What Do You Get When You Combine A Video Camera With A Still Camera?



You get some of the most amazing high resolution motion pictures ever.

The picture you’re seeing at right is a picture taken on a new kind of camera out at the University of Oxford.  Basically, it captures a still picture alongside high speed video, allowing motion blur to be cut out of pictures where the subject, like that drop of milk you see at right falling into a beaker of water, to be almost unnervingly clear.

Originally developed as a scientific tool for observing high-speed biological processes, the camera has a rather strange but at the same time very simple working technique.  Here’s the word from the camera’s inventor, Dr. Gil Bub:

“What’s new about this is that the picture and video are captured at the same time on the same sensor.  This is done by allowing the camera’s pixels to act as if they were part of tens, or even hundreds of individual cameras taking pictures in rapid succession during a single normal exposure. The trick is that the pattern of pixel exposures keeps the high resolution content of the overall image, which can then be used as-is, to form a regular high-res picture, or be decoded into a high-speed movie.”

It’s almost as though there were a wave of pictures being taken within that ten or twelve megapixel field, allowing the camera to take pictures of a single moment over and over again, and then the frames were either allowed to merge into a video or become part of one single image.

Either way, this is an amazing development, as you can see from the pic above.

__DATASET RECORDS__:

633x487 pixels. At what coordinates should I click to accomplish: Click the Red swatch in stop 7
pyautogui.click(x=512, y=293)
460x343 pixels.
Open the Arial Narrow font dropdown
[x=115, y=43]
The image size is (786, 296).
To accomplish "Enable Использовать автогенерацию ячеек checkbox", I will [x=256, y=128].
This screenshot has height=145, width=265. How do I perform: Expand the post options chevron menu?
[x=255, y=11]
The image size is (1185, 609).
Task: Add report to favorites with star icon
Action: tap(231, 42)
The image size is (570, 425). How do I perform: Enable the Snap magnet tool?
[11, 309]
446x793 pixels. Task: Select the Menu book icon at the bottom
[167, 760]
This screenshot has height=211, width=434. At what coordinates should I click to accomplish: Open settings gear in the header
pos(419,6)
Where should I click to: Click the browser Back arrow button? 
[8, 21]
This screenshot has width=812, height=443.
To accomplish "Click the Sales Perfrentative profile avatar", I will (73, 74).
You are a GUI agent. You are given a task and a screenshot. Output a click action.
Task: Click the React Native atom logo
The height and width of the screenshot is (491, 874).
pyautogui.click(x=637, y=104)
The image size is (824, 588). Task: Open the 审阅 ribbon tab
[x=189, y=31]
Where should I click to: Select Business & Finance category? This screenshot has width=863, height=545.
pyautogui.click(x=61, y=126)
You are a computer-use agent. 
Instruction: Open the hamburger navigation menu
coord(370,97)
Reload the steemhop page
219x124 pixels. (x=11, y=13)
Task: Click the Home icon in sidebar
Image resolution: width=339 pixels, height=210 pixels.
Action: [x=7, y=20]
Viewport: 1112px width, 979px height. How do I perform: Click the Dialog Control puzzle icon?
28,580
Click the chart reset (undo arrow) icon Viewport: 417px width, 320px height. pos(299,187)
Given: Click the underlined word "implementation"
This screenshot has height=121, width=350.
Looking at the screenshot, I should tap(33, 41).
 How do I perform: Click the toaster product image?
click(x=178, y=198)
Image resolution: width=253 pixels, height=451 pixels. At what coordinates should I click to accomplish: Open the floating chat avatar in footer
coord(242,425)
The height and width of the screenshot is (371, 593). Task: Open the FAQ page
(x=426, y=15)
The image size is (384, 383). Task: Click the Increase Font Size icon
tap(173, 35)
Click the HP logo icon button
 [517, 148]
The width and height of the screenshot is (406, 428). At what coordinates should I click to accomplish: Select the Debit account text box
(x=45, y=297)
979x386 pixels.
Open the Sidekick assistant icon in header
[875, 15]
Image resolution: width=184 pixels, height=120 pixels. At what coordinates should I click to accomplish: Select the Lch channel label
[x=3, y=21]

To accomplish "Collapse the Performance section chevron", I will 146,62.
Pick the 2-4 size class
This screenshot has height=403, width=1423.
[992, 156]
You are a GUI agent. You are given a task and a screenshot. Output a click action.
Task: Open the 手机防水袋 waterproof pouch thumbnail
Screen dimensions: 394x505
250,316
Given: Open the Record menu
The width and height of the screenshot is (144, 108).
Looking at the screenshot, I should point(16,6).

__TASK INSTRUCTIONS__:
**A.** In the camera article, what was the camera originally developed as?
**B.** Repeat word for word the part of the camera article that begins at the words "It’s almost as" and stops after "one single image.".

__RESULTS OF THE TASKS__:
**A.** A scientific tool for observing high-speed biological processes.

**B.**
It’s almost as though there were a wave of pictures being taken within that ten or twelve megapixel field, allowing the camera to take pictures of a single moment over and over again, and then the frames were either allowed to merge into a video or become part of one single image.